В «Дочери» эта природная пастораль обостряет неисцелимые внутренние противоречия, трагический разлом в отношениях близких, в «Лете 1993-го», напротив, примиряет и обещает возможность гармонии.
«Лесной принц» поляка Кубы Чекая – самый экзальтированный, рваный, ошеломляющий клиповым мышлением фильм фестиваля; прямой эквивалент переходному возрасту героя, считающему дни до апокалипсиса.
В переводе на вменяемый бытовой язык это – тоже семейная драма: одаренный подросток живет с авторитарной, слишком внимательной к сыну матерью и мучительно переживает отношения со своим предполагаемым отцом (склонный к притчевым обобщениям Чекай избегает определенности и имён, в титрах он обозначает героев как «Мальчика», «Мать» и «Мужчину»).
Но фильм, вдохновляющийся романтическим сумраком баллады Гёте «Лесной царь», бежит прочь от реализма – в диковинные параллельные миры, к суровым фантазиям и вызывающему головокружение калейдоскопу образов.
И эта виртуозная визуальная неадекватность выглядит самым подходящим для рассказа о смятенной юности киноязыком.
Молодые режиссеры охотно снимают о двух крайностях – детстве и старости. Апофеоз такого «кино двух возрастов» – изощренная австрийская «Невозможная картина» Сандры Воллнер.
Она начинается со стилизованной любительской киносъёмки, фиксирующей один летний загородный день 1956-го года. Камера – в руках отца, которому скоро предстоит умереть, семейные кинохроники продолжит вести его перенесшая полиомиелит старшая дочь.
Но, как и обещано заглавием, эта картина – невозможна: движение камеры, сопровождаемое закадровым комментарием 13-летней Джоанны, обретает самостоятельность, субъективный взгляд девочки превращается в глобальную панораму, маленький домашний мир полнится пугающими тайнами, сквозь частные семейные истории проступает большая и грозная история ХХ века.
Мастерство Воллнер в реконструкции прошлого тоже кажется немыслимым: 1950-е воспроизведены так достоверно, что фильм кажется ровесником своих героев.
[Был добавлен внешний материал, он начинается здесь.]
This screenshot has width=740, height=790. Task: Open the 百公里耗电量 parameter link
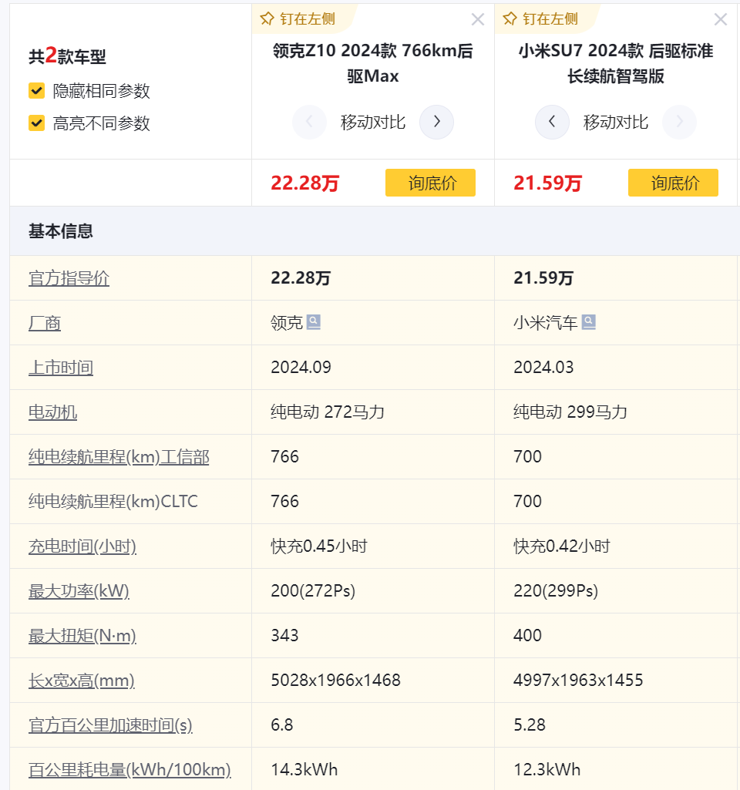128,769
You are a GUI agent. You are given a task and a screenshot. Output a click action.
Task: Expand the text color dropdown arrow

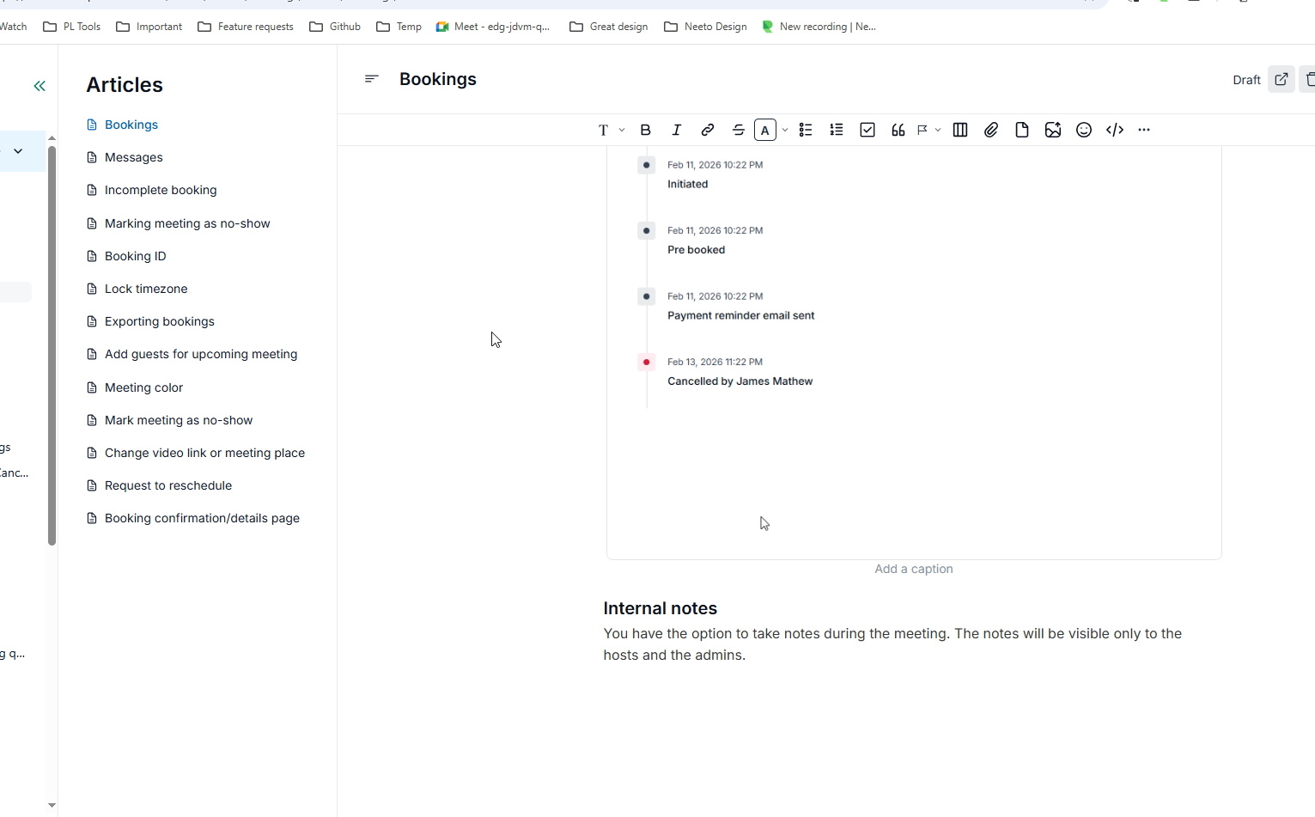785,130
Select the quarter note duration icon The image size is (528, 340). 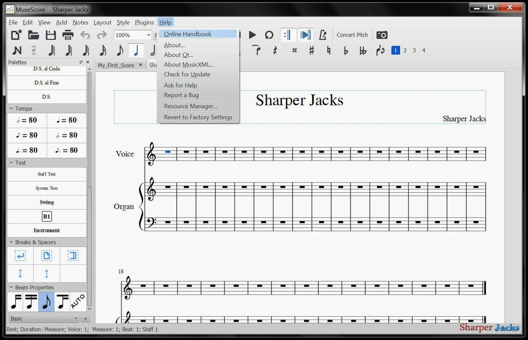pyautogui.click(x=136, y=50)
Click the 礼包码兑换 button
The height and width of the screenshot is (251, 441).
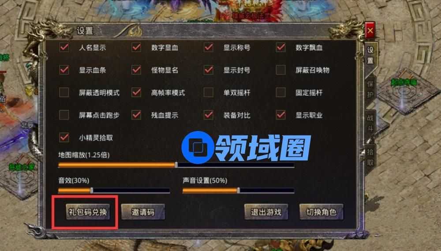coord(88,212)
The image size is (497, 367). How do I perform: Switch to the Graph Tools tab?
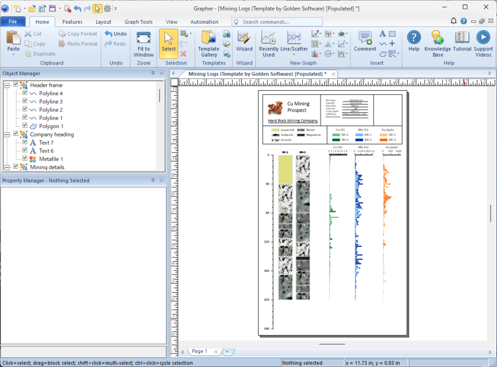[x=138, y=22]
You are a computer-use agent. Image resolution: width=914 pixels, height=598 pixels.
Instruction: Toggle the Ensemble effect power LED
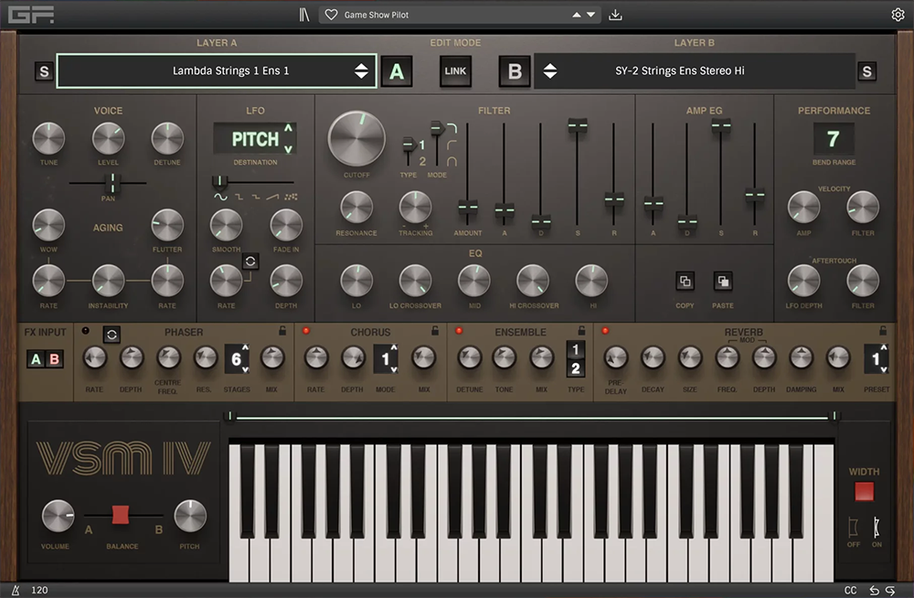point(460,331)
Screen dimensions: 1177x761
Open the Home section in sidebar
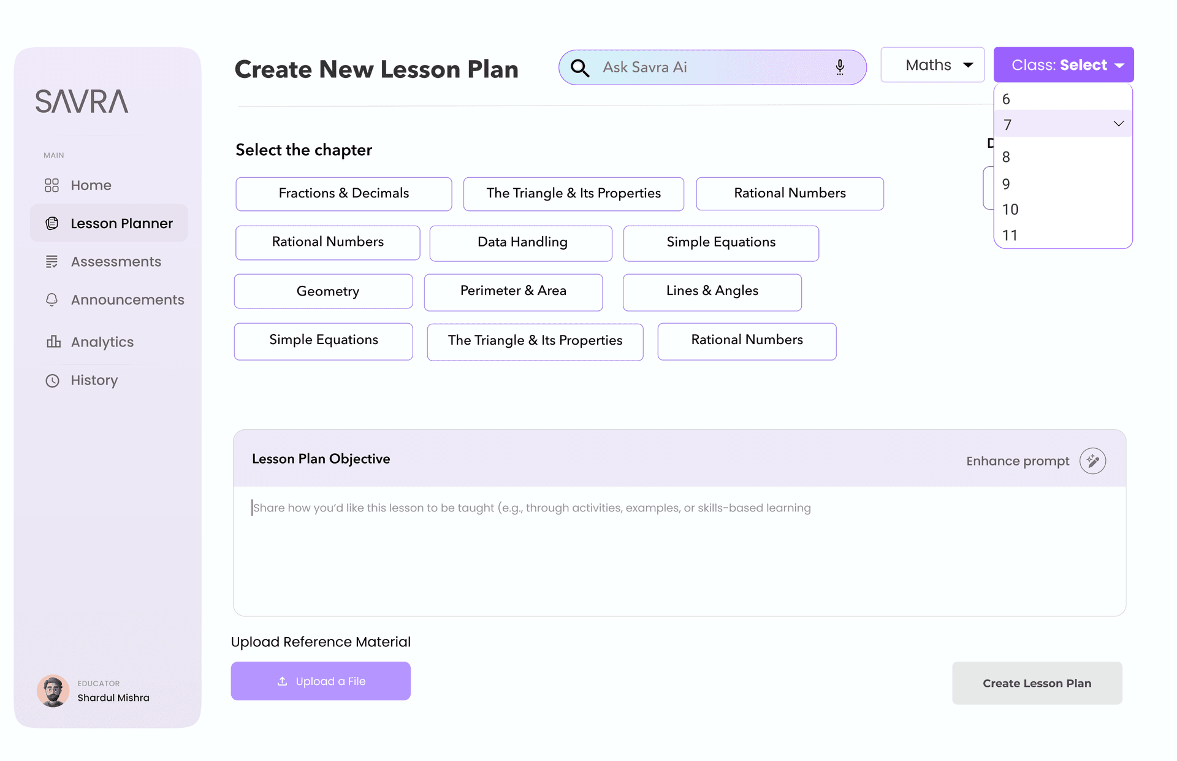tap(91, 185)
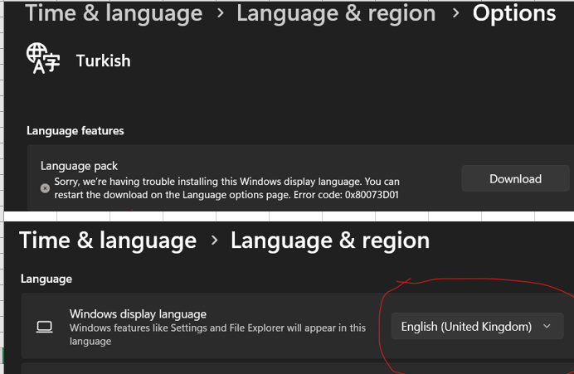Screen dimensions: 574x374
Task: Open English (United Kingdom) display language dropdown
Action: [x=477, y=326]
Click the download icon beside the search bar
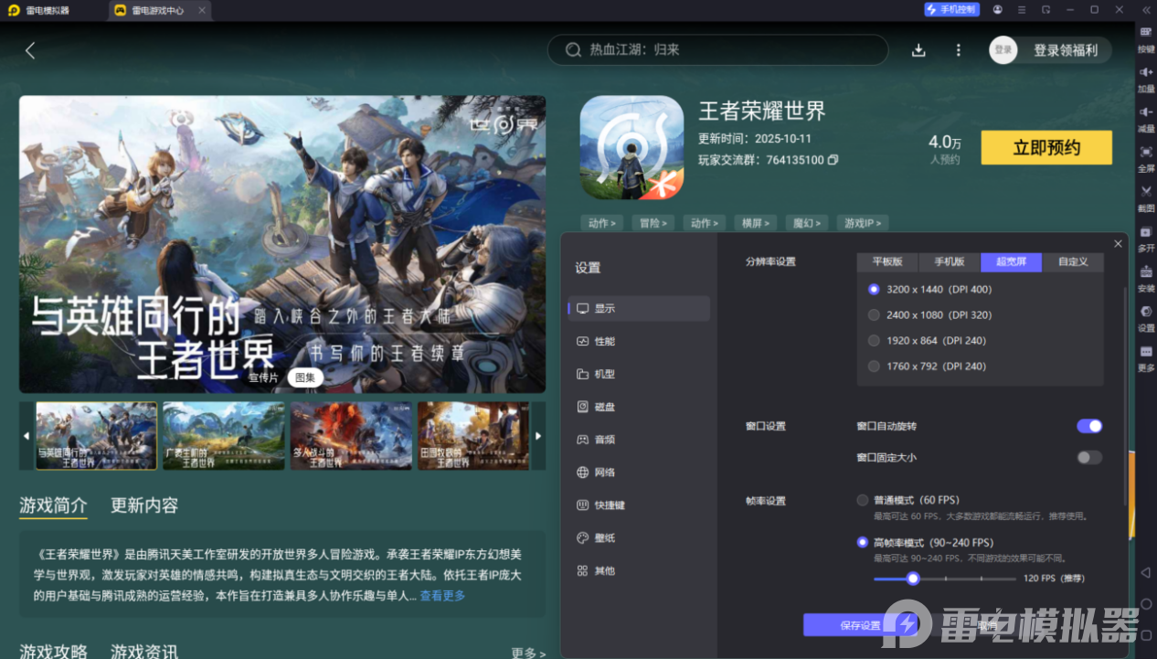The height and width of the screenshot is (659, 1157). click(918, 50)
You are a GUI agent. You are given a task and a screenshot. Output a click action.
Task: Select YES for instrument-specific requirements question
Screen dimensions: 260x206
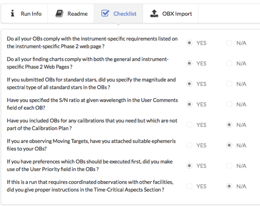pyautogui.click(x=189, y=43)
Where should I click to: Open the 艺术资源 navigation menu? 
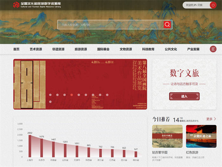tap(36, 49)
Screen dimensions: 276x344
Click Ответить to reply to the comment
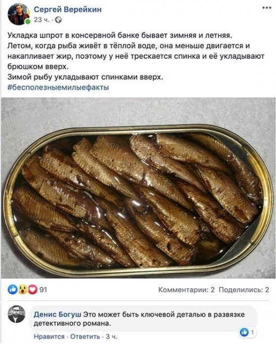(x=85, y=337)
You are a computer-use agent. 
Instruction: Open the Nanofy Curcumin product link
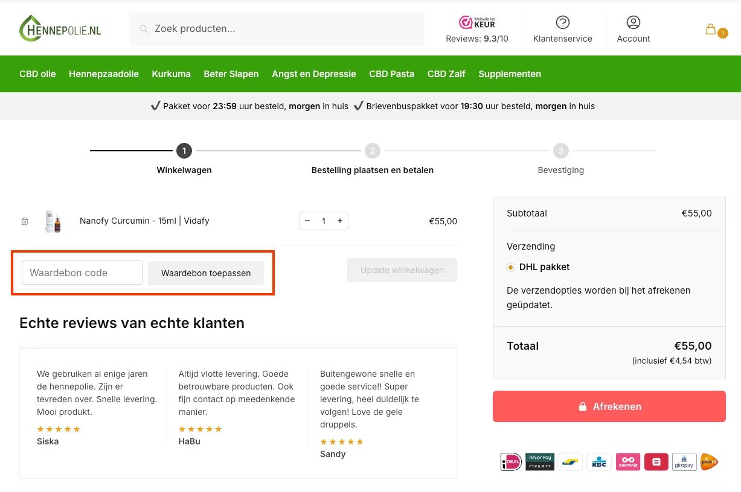pyautogui.click(x=145, y=221)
Выбиваются из «фамильной линии» два впечатляющих дебюта: оба сконцентрированы на героях-одиночках, по разным причинам выбирающих отверженность и асоциальность. Британские «Поцелуи бабочек» Рафаэля Капелински (их герой – выходец из семьи польских эмигрантов, фамилия режиссера наводит на мысль об автобиографических мотивах) – отчаянное, провокационное и бесстрашное путешествие в мир эротических подростковых фантазий.
Фильм, эстетски снятый в черно-белой гамме, ступает на опасную территорию с вызывающей оторопь имморальной легкостью.
Открытая каннским «Особым взглядом» «Молодая женщина» Леонор Серрай – бенефис актрисы Летиции Дош, взбалмошный, шумный, сексуальный – точь-в-точь как его героиня – опыт «экранизации человека».
Эксцентричный вклад в мозаику страстного европейского кино на экранах холодной январской Москвы.